Wat is een bijniercarcinoom?
Een bijniercarcinoom, ook wel een adrenocorticaal carcinoom genoemd, is een zeer zeldzame tumor gevonden in de bijniercortex, de buitenste laag van de bijnier. De bijnieren zijn kleine driehoekige klieren, waarvan er één zich aan de bovenkant van elke nier bevindt. Bijniercarcinomen komen elk jaar voor in de bevolking met een snelheid van een of twee incidenten per miljoen mensen.
De bijniercortex is het buitenste gebied van de bijnier en de bijnier is het binnengebied. Bijnieringsklieren Productcorticosteroïden, adrenaline en andere belangrijke hormonen die helpen bij het beheersen van de bloeddruk, hartslag en andere belangrijke lichaamsfuncties.
Wanneer cellen in de klieren kankerachtig zijn, kunnen ze te veel hormoonproductie veroorzaken of niet genoeg. Functionerende tumoren zijn kankerachtige tumoren die overtollige hormonen maken. Niet-functionerende tumoren in de bijniercortex maken geen extra hormonen. Te veel hormoonproductie kan symptomen veroorzaken zoals diabetes, verzwakking van botten of hoge BLooddruk.
De oorzaak van een bijniercarcinoom is onbekend, maar het is echter dat het kan worden geërfd.
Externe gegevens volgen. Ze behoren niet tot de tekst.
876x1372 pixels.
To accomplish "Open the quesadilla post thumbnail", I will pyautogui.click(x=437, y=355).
Dit type kanker wordt meestal gezien bij volwassenen tussen de 30 en 40 jaar en bij kinderen jonger dan 5 jaar oud. Bijniercarcinomen worden gezien bij zowel mannen als vrouwen.
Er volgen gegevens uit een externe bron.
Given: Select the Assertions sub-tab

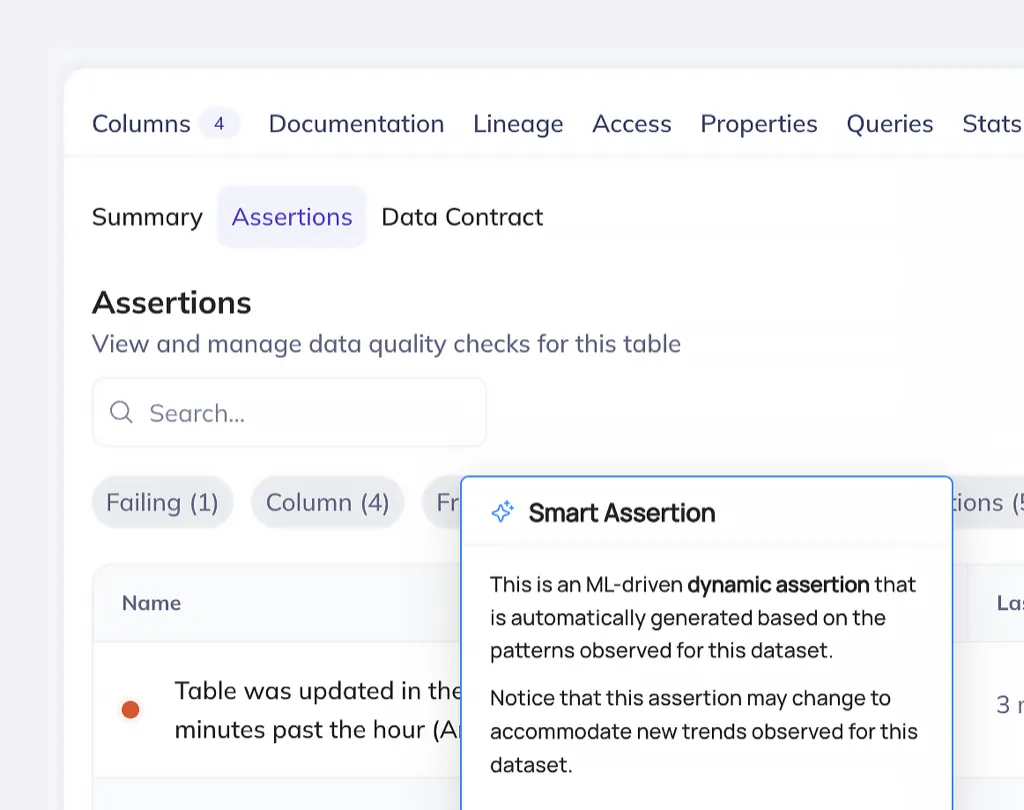Looking at the screenshot, I should (x=292, y=217).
Sommige gegeneraliseerde symptomen van een bijniercarcinoom zijn gewichtsverlies zonder dieet, buikpijn, overmatige zwakte en falen om te gedijen. Langdurige blootstelling aan hoge niveaus van het hormooncortisol, dat wordt geproduceerd door functionerende tumoren, in het weefsel van het lichaam kan een hormonale aandoening veroorzaken die bekend staat als het syndroom van Cushing. Het syndroom van Cushing wordt vaak geïdentificeerd door de aanwezigheid van verhoogd vet rond de nek, obesitas bovenlichaam en een ronde maangezicht uiterlijk.
Voorlopige diagnose van een bijniercarcinoom wordt meestal gesteld door bloed- en urinetests. Deze tests helpen bepalen of de BODY produceert normale hoeveelheden hormonen of dat er een significantieonevenwicht is aanwezig. Andere diagnostische studies kunnen C-stralen, tomografiescan, een magnetisch resonantie-Imagine (MRI) -onderzoek of een computertomografie (CT) -scan omvatten.
Nadat een diagnose is gesteld over de vraag of de laesie kankerachtig, functionerend of niet functioneert, kan de behandeling worden bepaald en kan het variëren van chirurgische verwijdering tot eenvoudige observatie. Kleine, niet-functionerende, niet-groeiende tumoren vereisen mogelijk actieve surveillance en zijn meer dan waarschijnlijk niet-kankerachtig. Gelokaliseerde, niet-sprei-tumoren kunnen een adrenalectomie vereisen om de laesie te verwijderen. Metastatische, kankerachtige laesies die zich naar andere delen in het lichaam hebben verspreid, kunnen chemotherapie vereisen. De prognose voor adrenocortical carcinoom hangt af van hoe gevorderden de kanker is voorafgaand aan de diagnose en behandeling.